Le risque d’un moralisme
À travers ces devoirs cérémoniels il y a un risque : celui de la désobéissance et du refus de l’hommage. On ne compte plus le nombre de minutes de silence refusées ou les sifflements lors des hymnes nationaux, des actes qui résonnent toujours comme une profanation. Sébastien Ledoux souligne le risque d’un moralisme et d’un prêt-à-penser mémoriel, qui deviendrait paradoxalement le dernier espace de revendication de ceux qui se sentent écartés de cette union nationale ou mondiale. Il évoque les positions du philosophe Paul Ricœur, qui défendait qu’à travers le travail de mémoire, il y a un travail de deuil. Et que c’est en vivant avec le passé qu’on parvient à s’en libérer et à lui donner un sens.
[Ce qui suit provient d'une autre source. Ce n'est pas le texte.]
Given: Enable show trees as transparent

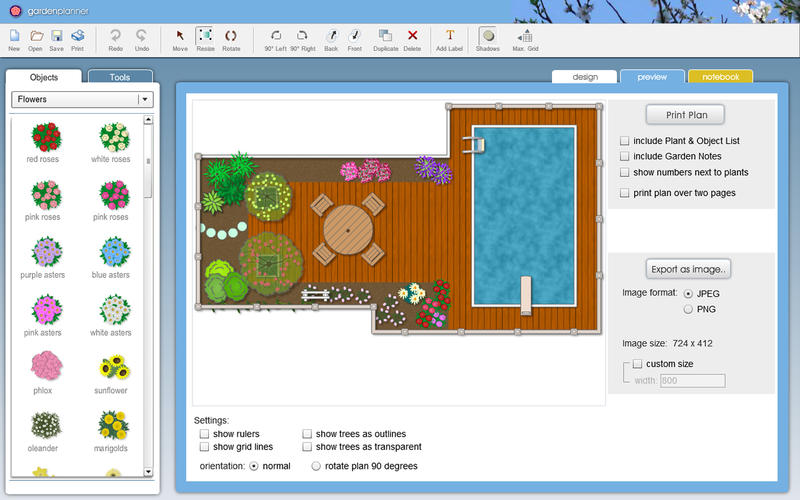Looking at the screenshot, I should tap(308, 447).
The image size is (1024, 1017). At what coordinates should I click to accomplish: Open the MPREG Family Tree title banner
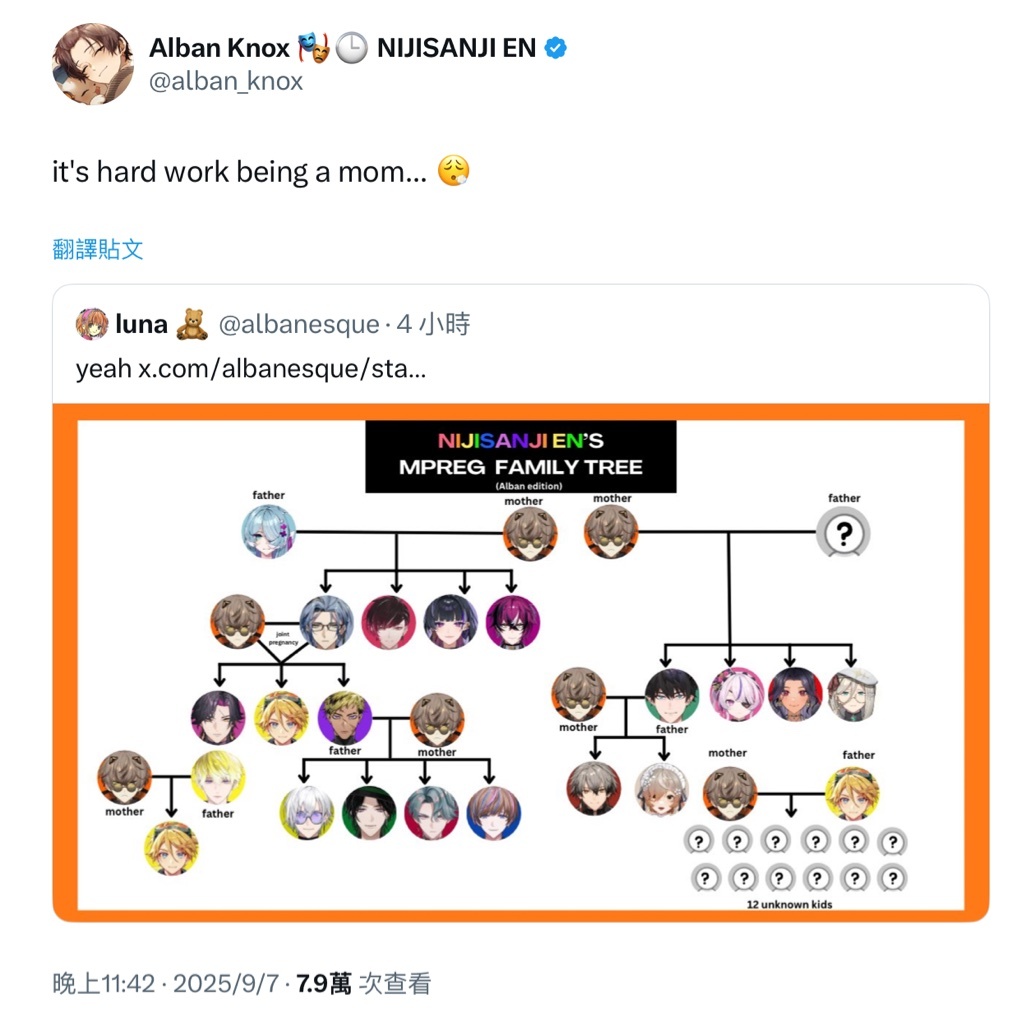click(x=520, y=457)
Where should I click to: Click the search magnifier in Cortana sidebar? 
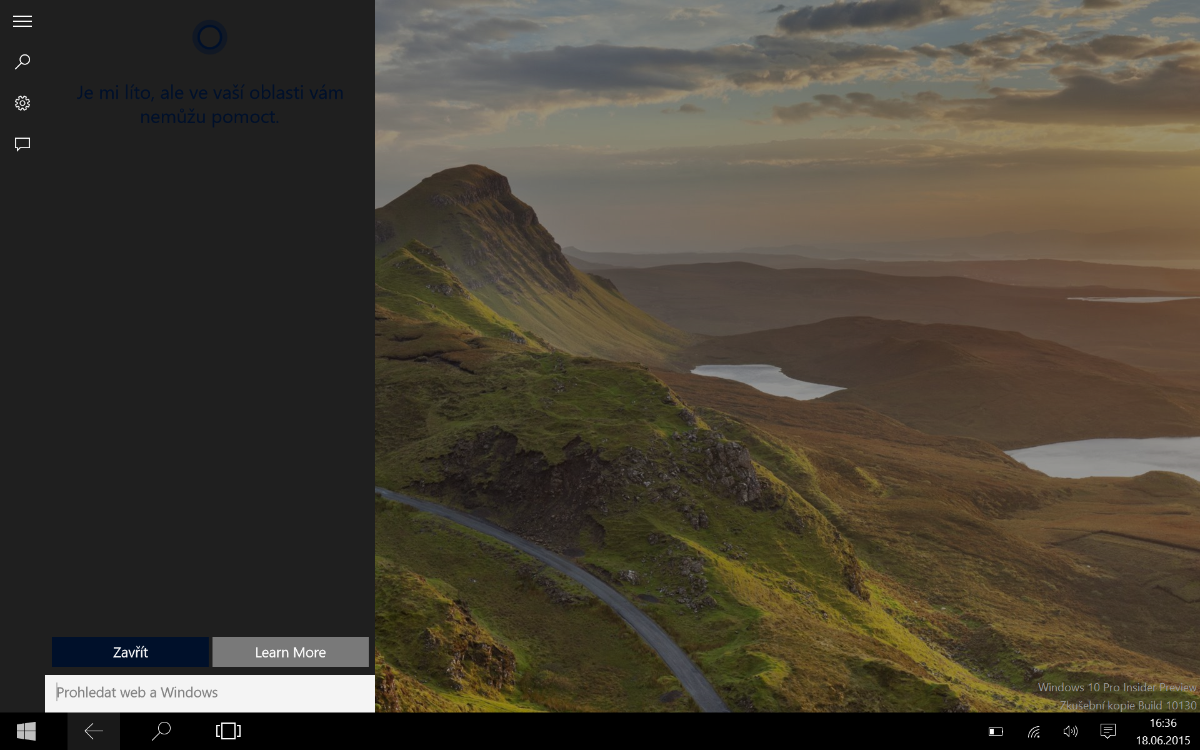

Seulement ces notions semblent devenir progressivement obsolètes et échouent à rassembler les générations et les consciences. « On a oublié les interactions sociales, déplore Sébastien Ledoux, on a tendance à croire que le message va être reçu mais le message dépend aussi des représentations sociales des individus ». Le piège des commémorations et du silence religieux qu’elles imposent est que le dialogue social en vient à manquer, et les élaborations psychiques et symboliques se trouvent empêchées.